(Problem description): Extract every record, keeping each one exactly as it is.
*** Opening Data for review ***
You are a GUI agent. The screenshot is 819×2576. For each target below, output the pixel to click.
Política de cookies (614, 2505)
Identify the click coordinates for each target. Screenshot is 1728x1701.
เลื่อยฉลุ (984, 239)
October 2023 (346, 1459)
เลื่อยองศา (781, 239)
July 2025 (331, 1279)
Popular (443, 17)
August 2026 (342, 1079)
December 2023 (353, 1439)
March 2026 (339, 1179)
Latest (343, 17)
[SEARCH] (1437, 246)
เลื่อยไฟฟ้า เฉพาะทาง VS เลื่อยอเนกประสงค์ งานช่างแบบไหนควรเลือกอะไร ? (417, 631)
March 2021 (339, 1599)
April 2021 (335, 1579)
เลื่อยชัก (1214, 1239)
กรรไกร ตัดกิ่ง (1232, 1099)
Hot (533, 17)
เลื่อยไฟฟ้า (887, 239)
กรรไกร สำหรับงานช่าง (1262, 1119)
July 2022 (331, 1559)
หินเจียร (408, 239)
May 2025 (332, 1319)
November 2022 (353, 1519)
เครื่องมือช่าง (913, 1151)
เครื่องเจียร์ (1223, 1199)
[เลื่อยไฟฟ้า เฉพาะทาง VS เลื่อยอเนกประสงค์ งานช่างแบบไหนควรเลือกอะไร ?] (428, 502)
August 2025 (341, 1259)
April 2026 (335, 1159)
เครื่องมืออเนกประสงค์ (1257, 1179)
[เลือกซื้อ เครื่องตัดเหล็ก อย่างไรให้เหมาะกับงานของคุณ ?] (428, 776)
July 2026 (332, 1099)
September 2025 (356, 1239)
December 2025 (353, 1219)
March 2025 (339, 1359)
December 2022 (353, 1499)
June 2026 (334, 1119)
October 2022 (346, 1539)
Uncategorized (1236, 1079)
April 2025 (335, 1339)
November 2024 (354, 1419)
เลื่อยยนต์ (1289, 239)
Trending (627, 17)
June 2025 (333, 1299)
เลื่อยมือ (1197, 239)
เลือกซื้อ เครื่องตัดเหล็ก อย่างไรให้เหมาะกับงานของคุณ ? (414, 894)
*** Closing Data for review ***
(Written response):
You are a GUI agent. The screenshot is 819×2576. For each target below, output the pixel to click.
Política de cookies (614, 2505)
Identify the click coordinates for each target. Screenshot is 1728x1701.
เลื่อยฉลุ (984, 239)
October 2023 (346, 1459)
เลื่อยองศา (781, 239)
July 2025 (331, 1279)
Popular (443, 17)
August 2026 (342, 1079)
December 2023 (353, 1439)
March 2026 (339, 1179)
Latest (343, 17)
[SEARCH] (1437, 246)
เลื่อยไฟฟ้า เฉพาะทาง VS เลื่อยอเนกประสงค์ งานช่างแบบไหนควรเลือกอะไร ? (417, 631)
March 2021 (339, 1599)
April 2021 (335, 1579)
เลื่อยชัก (1214, 1239)
กรรไกร ตัดกิ่ง (1232, 1099)
Hot (533, 17)
เลื่อยไฟฟ้า (887, 239)
กรรไกร สำหรับงานช่าง (1262, 1119)
July 2022 (331, 1559)
หินเจียร (408, 239)
May 2025 (332, 1319)
November 2022 (353, 1519)
เครื่องมือช่าง (913, 1151)
เครื่องเจียร์ (1223, 1199)
[เลื่อยไฟฟ้า เฉพาะทาง VS เลื่อยอเนกประสงค์ งานช่างแบบไหนควรเลือกอะไร ?] (428, 502)
August 2025 (341, 1259)
April 2026 (335, 1159)
เครื่องมืออเนกประสงค์ (1257, 1179)
[เลือกซื้อ เครื่องตัดเหล็ก อย่างไรให้เหมาะกับงานของคุณ ?] (428, 776)
July 2026 (332, 1099)
September 2025 (356, 1239)
December 2025 (353, 1219)
March 2025 (339, 1359)
December 2022 (353, 1499)
June 2026 (334, 1119)
October 2022 (346, 1539)
Uncategorized (1236, 1079)
April 2025 (335, 1339)
November 2024 (354, 1419)
เลื่อยยนต์ (1289, 239)
Trending (627, 17)
June 2025 (333, 1299)
เลื่อยมือ (1197, 239)
เลือกซื้อ เครื่องตัดเหล็ก อย่างไรให้เหมาะกับงานของคุณ ? (414, 894)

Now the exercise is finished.